A moment of stillness; as if time itself is waiting, can no longer be measured. Then the subtle press of a fingertip, whorled skin against cool metal, starts it beating again and the bullet moves faster than sound.

It smashes the glass case on the wall by the headmaster’s head, which displays medals for gallantry awarded in the last World War to boys barely out of the sixth form. Their medals turn into shrapnel; hitting the headmaster’s soft brown hair, breaking the arm of his glasses, piercing through the bone that protects the part of him that thinks, loves, dreams and fears; as if pieces of metal are travelling through the who of him and the why of him.

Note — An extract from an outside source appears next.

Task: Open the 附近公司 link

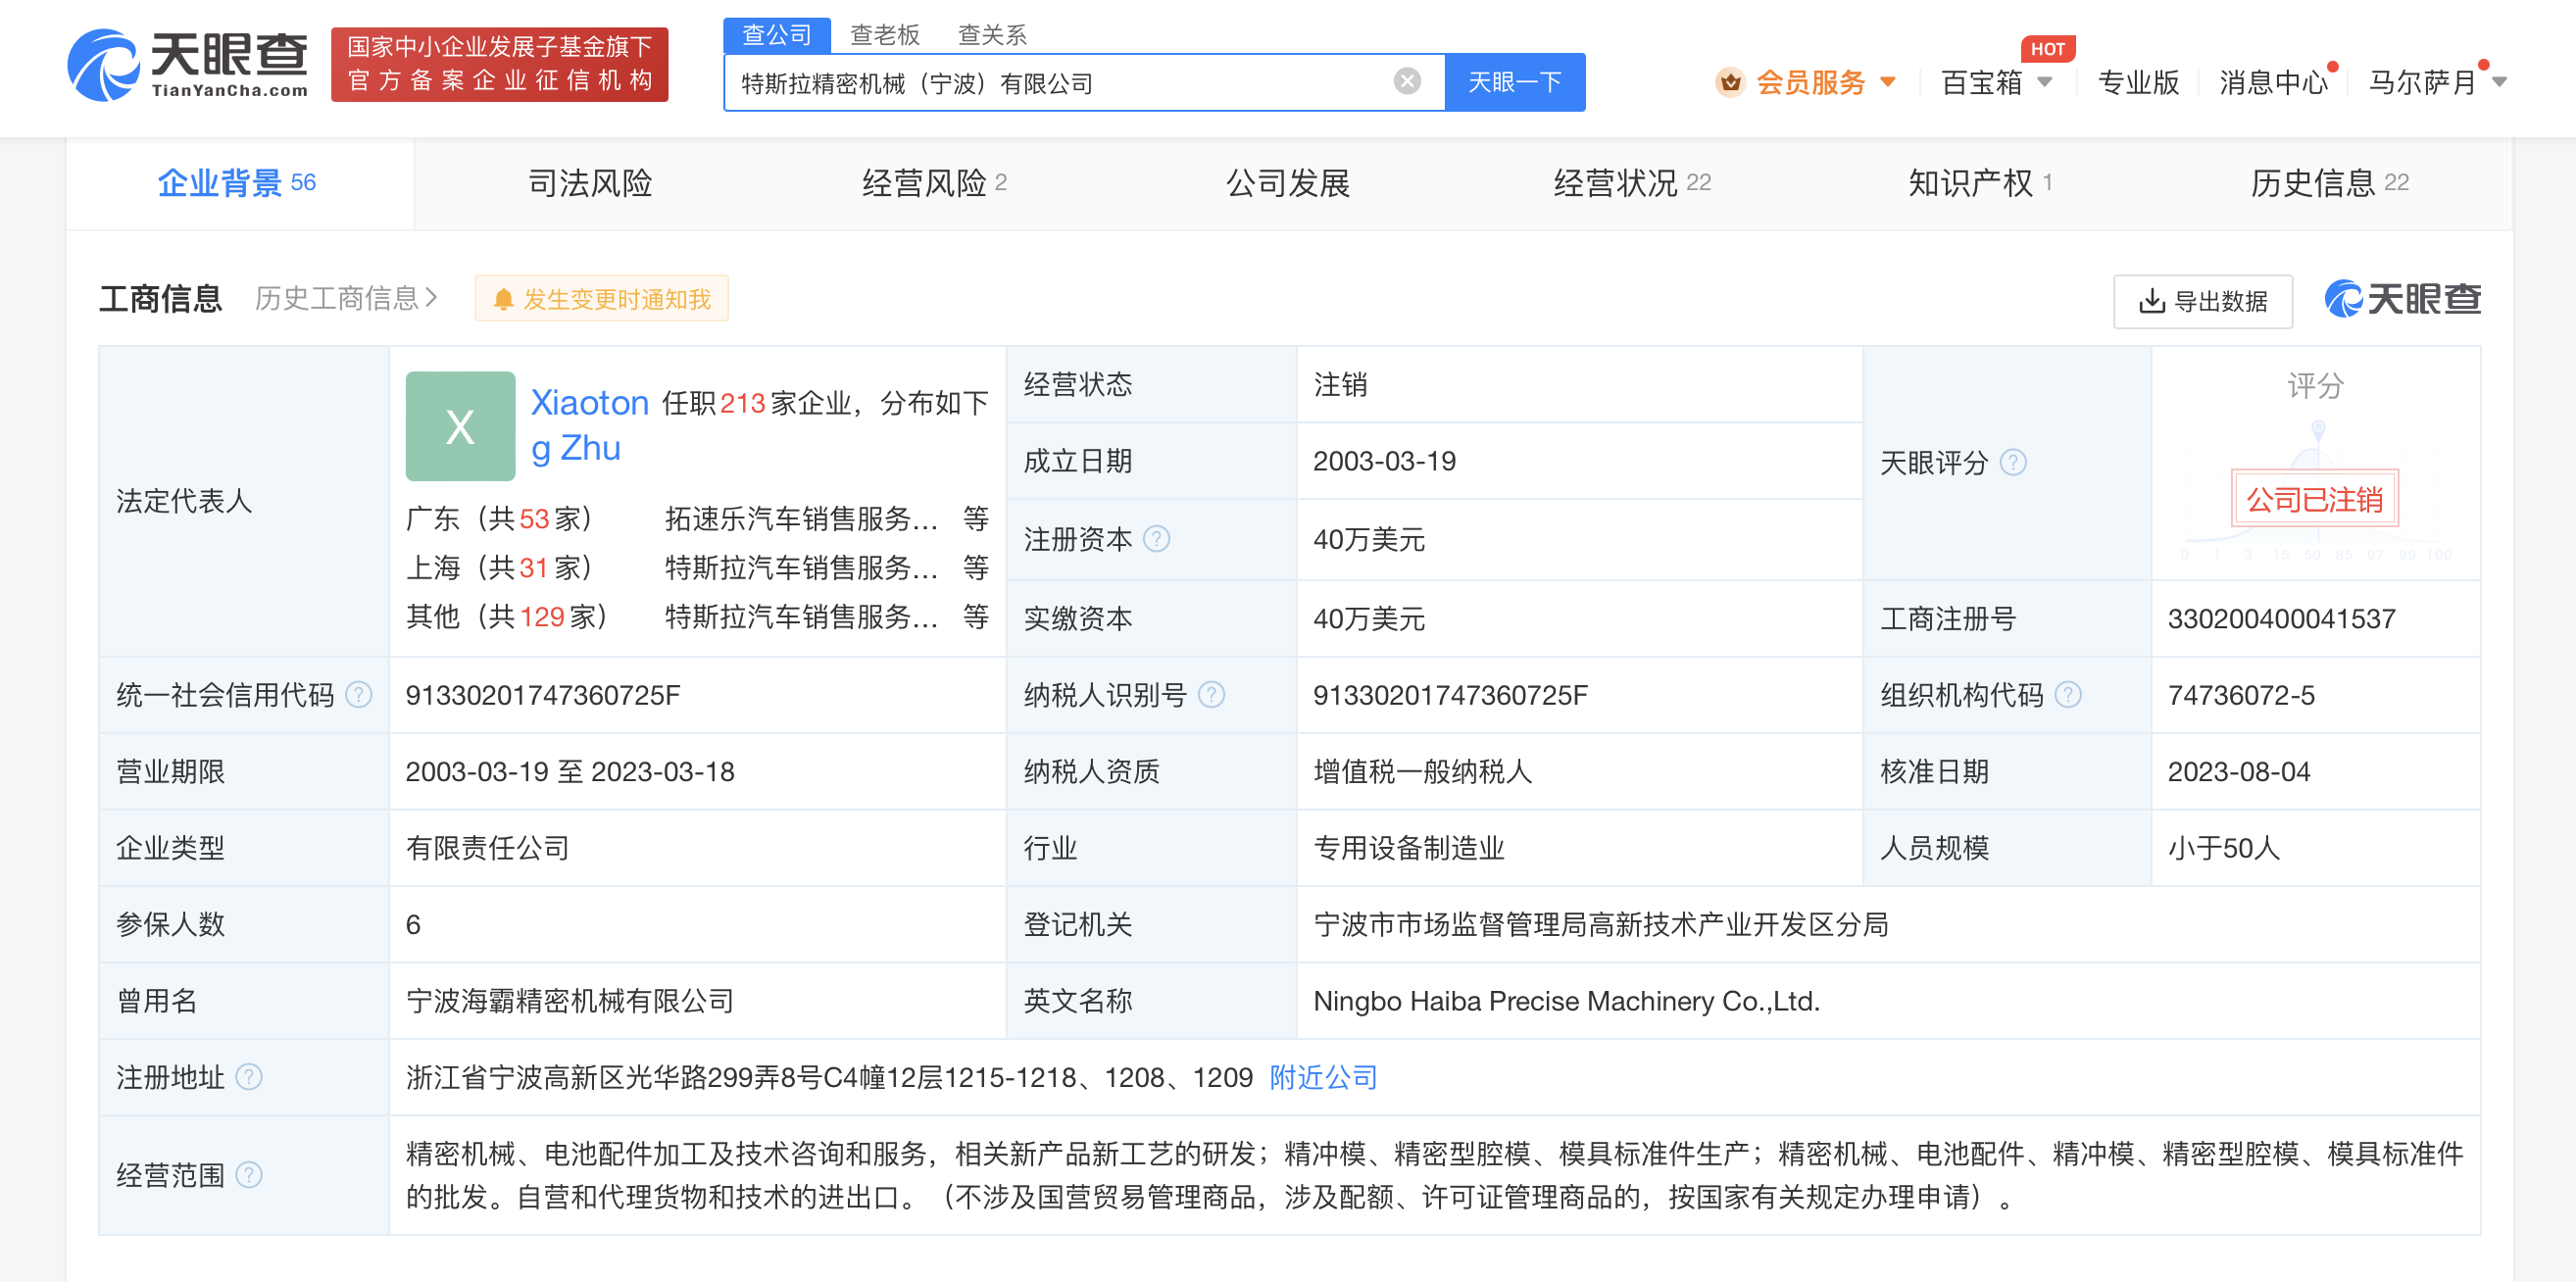Action: pyautogui.click(x=1322, y=1077)
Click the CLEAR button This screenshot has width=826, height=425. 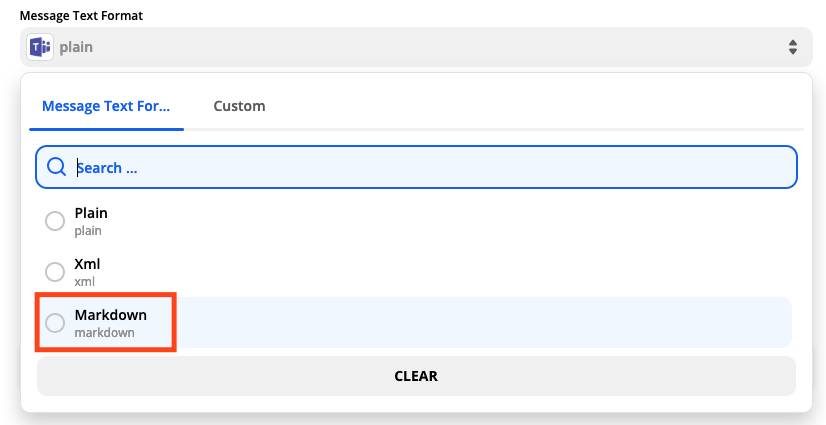(x=416, y=376)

But he is still able to think because it’s he who has thought of those boys, shrapnel made of gallantry, tearing apart any sense he’d once had of a benevolent order of things.

He’s falling backwards. Another shot; the corridor a reverberating sound tunnel. Hands are grabbing him and dragging him into the library.

Hannah and David are moving him away from the closed library door and putting him into the recovery position. His sixth-formers have all learnt first aid, compulsory in Year 12, but how did they learn to be courageous? Perhaps it was there all this time and he didn’t notice it; medals again, walked past a hundred times, a thousand.